Vivant et intelligent récit d'une adolescence en internat militaire, par un très grand lettré.
Publiée en 2012, «
La classe de rhéto » n'est que la troisième fiction en 34 ans du polytechnicien docteur en lettres et professeur de littérature au
Collège de France, formidable lecteur, entre autres, de
Montaigne, de
Baudelaire ou de
Proust, qu'est
Antoine Compagnon.
Revisitant sa jeunesse en revendiquant clairement un droit à l'imperfection du souvenir et au possible anachronisme, l'auteur se remémore l'année 1965, celle de sa classe de première (« rhéto ») au Prytanée Militaire de la Flèche, lycée militaire historique aux lointains ancêtres jésuites qui enseignèrent à
Descartes, année qu'il parsème d'anecdotes et de réflexions issues d'avant et d'après.
Servi par une immense culture, une jolie réflexivité et une honnêteté intellectuelle rarement égalée, ce récit saisit à la fois un moment d'adolescence, bien particulier, dans le cadre potentiellement féroce d'un internat « pur et dur » à l'époque (le Musil de « Törless » comme le
Vargas Llosa de «
La ville et les chiens » sont nécessairement dans le paysage), et un instant de politique et de sociologie également bien spécifique, trois ans après la fin de la guerre d'Algérie, en pleine « gestion » gaullienne du profond clivage apparu à cette occasion au sein de la caste militaire.
Au prix de quelques subtiles digressions, l'auteur parvient à rendre compte avec une réelle finesse (ô combien plus intelligemment que le trop brut «
Les petits soldats » de
Yannick Haenel (1996), auteur passé, très brièvement toutefois, dans les années 80, par la même expérience (dé)formatrice qu'
Antoine Compagnon) de l'alchimie qui peut se produire et - bien souvent – se produit dans ces coeurs et ces cerveaux scolaires d'élite (même exposés, comme à l'époque, au « déclassement » suivant un changement de paradigme socio-scolaire), plongés dans un cadre si particulier au moment où, partout ailleurs ou presque, bouillonne une énergie tous azimuts qui, ici, ne trouve que bien peu de pistes sur lesquelles agir…

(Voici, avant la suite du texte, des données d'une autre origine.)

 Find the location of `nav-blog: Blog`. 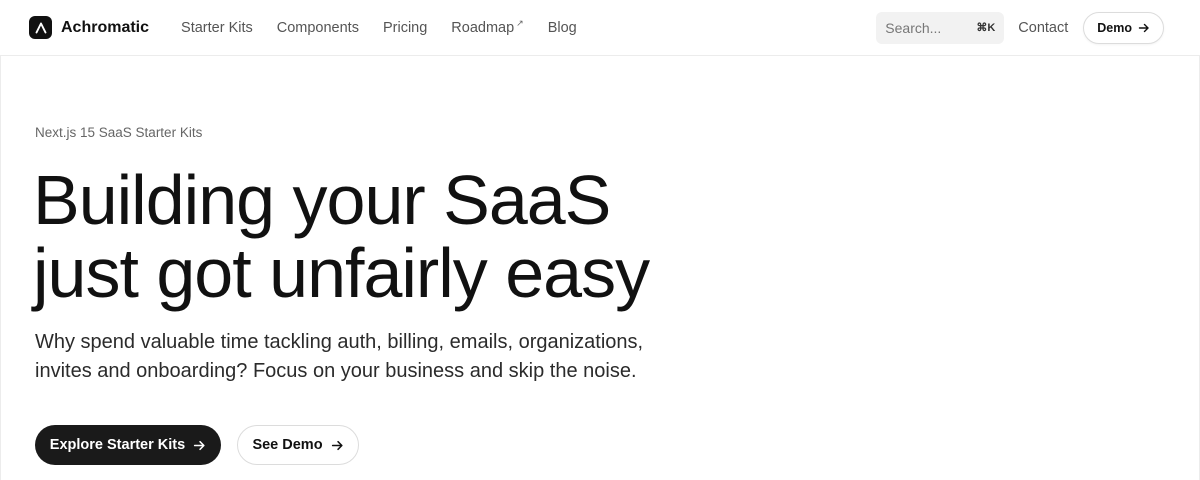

Utilisant avec retenue et aussi avec mansuétude le « surplomb » que lui procure nécessairement son parcours et son âge désormais un rien avancé (
Antoine Compagnon fêtait ses 62 ans en 2012), il saisit aussi avec brio l'évolution socio-politique de l'armée, et son impact sociologique sur les « troupes », corps de sous-officiers tout férus de méritocratie républicaine comme corps d'officiers ayant encore gardé un je-ne-sais-quoi de dynastique et d'aristocratique, au moment où se traduit dans les faits la grande mutation de l' « armée coloniale » humiliée et fracturée vers l' « armée technicienne » accompagnant la dissuasion française et gaullienne, appuyée sur ses bataillons croissants d'ingénieurs diplômés qui commencent tout juste à naître à l'époque du récit.
À titre personnel (et sans doute pour quelques amis qui se reconnaîtront), il est particulièrement intéressant et, à bien des moments, émouvant voire poignant, de mesurer, au quotidien du roman, ressemblances et différences, persistances de langage et évolutions de sens, tant dans le décor et le contexte que dans le ressenti de ces lycéens un peu spéciaux, avec le Prytanée de dix ans plus tard, ou plus exactement quinze ans plus tard (ma propre classe de première en ces lieux datant de 1980-81).
Une lecture toujours captivante, servie par une rare intelligence et une impressionnante honnêteté dans l'appréciation des faits, des situations et des impressions.